If what you need is all you state,
this code should fix up your xml.
Its restricted to just single tag-attribute pair.
It works by parsing exclusionary and specific markup.
The advantage here is that nothing else changes in the
original markup, only the string content of Id is changed
via the replacement side of the regex.
This avoids formatting headaches with some writers.

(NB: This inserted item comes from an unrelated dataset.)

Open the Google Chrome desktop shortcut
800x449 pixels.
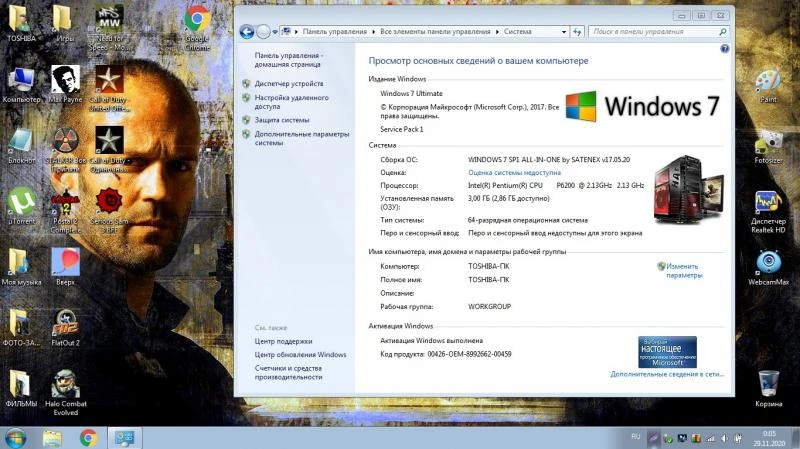tap(197, 28)
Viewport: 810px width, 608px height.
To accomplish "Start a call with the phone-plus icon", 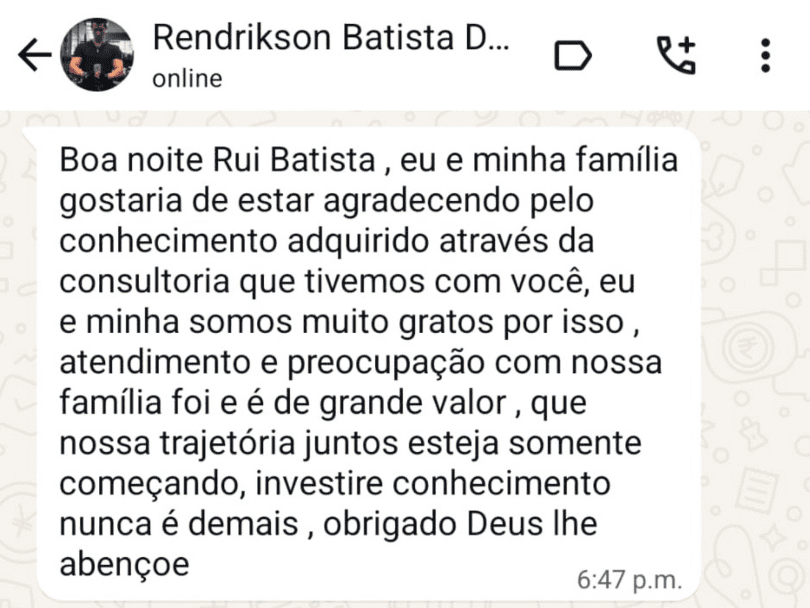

The regex may look simple for a parser, thats becuse it
is custom to the specific task.
The markup interraction is correct.
With a slight modification, multiple attr-val's can be done
within a single tag. Of course this includes some re-eval
fringe code (?{}) and a conditional (?() | ) but does the
same search and replace and on multiples.
Cheers!
-sln
Some output:
--------------------------
Id = "/Local/App/App1", (valnew = "App1")
Id2 = "/Local/App/App2", (valnew = "App2")

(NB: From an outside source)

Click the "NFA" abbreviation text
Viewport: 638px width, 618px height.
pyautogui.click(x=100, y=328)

Id = '/Dummy/Test/iii', (valnew = 'iii')
Id = "/testing", (valnew = "testing")
Id = "/Dum
my/Test/iii
", (valnew = "iii")
Id = "/Dat/Inp/Out", (valnew = "Out")
Id = "/Local/App/App1", (valnew = "App1")

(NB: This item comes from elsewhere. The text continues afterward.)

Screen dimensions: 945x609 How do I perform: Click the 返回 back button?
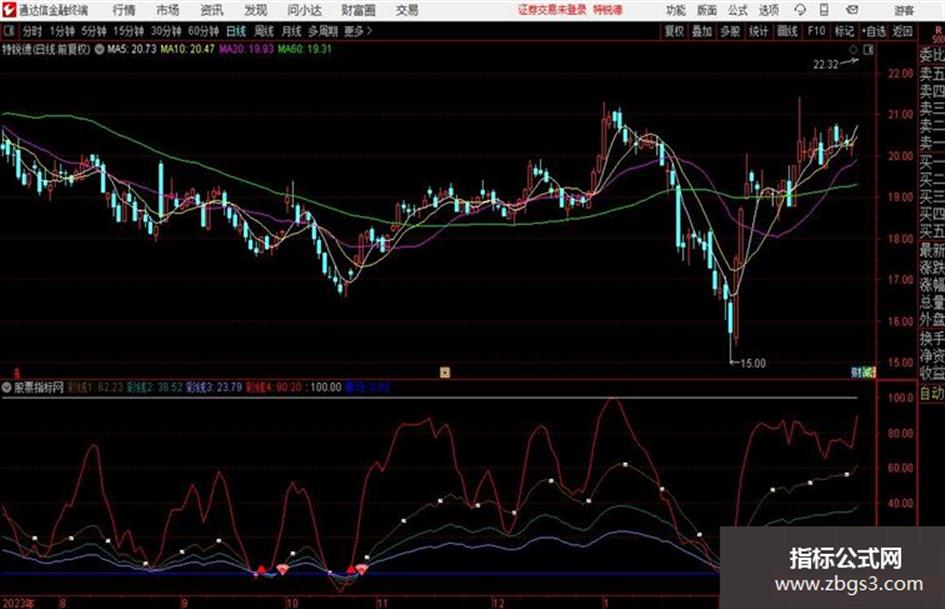902,31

Id = "/Dummy/Test/iii", (valnew = "iii")
Id = "/Dat/Inp/Out", (valnew = "Out")
Tt = "TT/tt hello", (valnew = "tt hello")
Id = "/he llo", (valnew = "he llo")
-----------------------------
# -------------------------------------------
# rx_html_fixval2.pl
# -sln, 5/5/2010
#
# Util to search/replace attribute/val's from
# xml/html
# -------------------------------------------
use strict;
use warnings;
## Initialization
##
my $rxopen = "(?: Application )"; # Open tags , cannot be empty alternation
my $rxattr = "(?: Id.?|Tt )"; # Attributes we seek, cannot have an empty alternation
# "(?: \\w+ )";
use re 'eval';
my $topen = 0;
my $Rxmarkup = qr
{
(?(?{$topen}) # Begin Conditional
# Have <OPEN> ?
(?:
# Try to match next attr-val pair
\s+[^>]*? (?<=\s) (?<ATTR> $rxattr) \s*=\s* \K(?<VAL> ".+?"|'.+?')
(?= [^>]*? \s* /? > )
|
# No more attr-value pairs
(?{$topen = 0})
)
|
# Look for new <OPEN>
(?:
[^<]*
(?:
# Things that hide markup:
# - Comments/CDATA
(?: <! (?: \[CDATA\[.*?\]\] | --.*?-- | \[[A-Z][A-Z\ ]*\[.*?\]\] ) > ) \K
|
# Specific markup we seek:
# - OPEN tag
(?: < (?<OPEN> $rxopen \K) )
(?{$topen = 1})
)
|
< \K
)
) # End Conditional
}xs;
## Code
##
my $html = join '', <DATA>;
$html =~ s/$Rxmarkup/ fixval( $+{ATTR}, $+{VAL} ) /eg;
print "\n",$html;
exit (0);
## Subs
##
sub fixval {
return '' unless defined $_[1];
print "$_[0] = $_[1], ";
if ($_[1] =~ / \/ \s* (?<val>[^\/]+?) \s* (?<delim>["']) $/x) {
my $valnew = $+{delim}.$+{val}.$+{delim};
print "(valnew = $valnew)\n";
return $valnew;
}
print "(val unchanged)\n";
return $_[1];
}
__DATA__
<?xml version="1.0" encoding="UTF-8" standalone="no" ?>
<Profile xmlns="xxxxxxxxx" name="" version="1.1" xmlns:xsi="http://
www.w3.org/2001/XMLSchema-instance">
<Application Name="App1" Id="/Local/App/App1"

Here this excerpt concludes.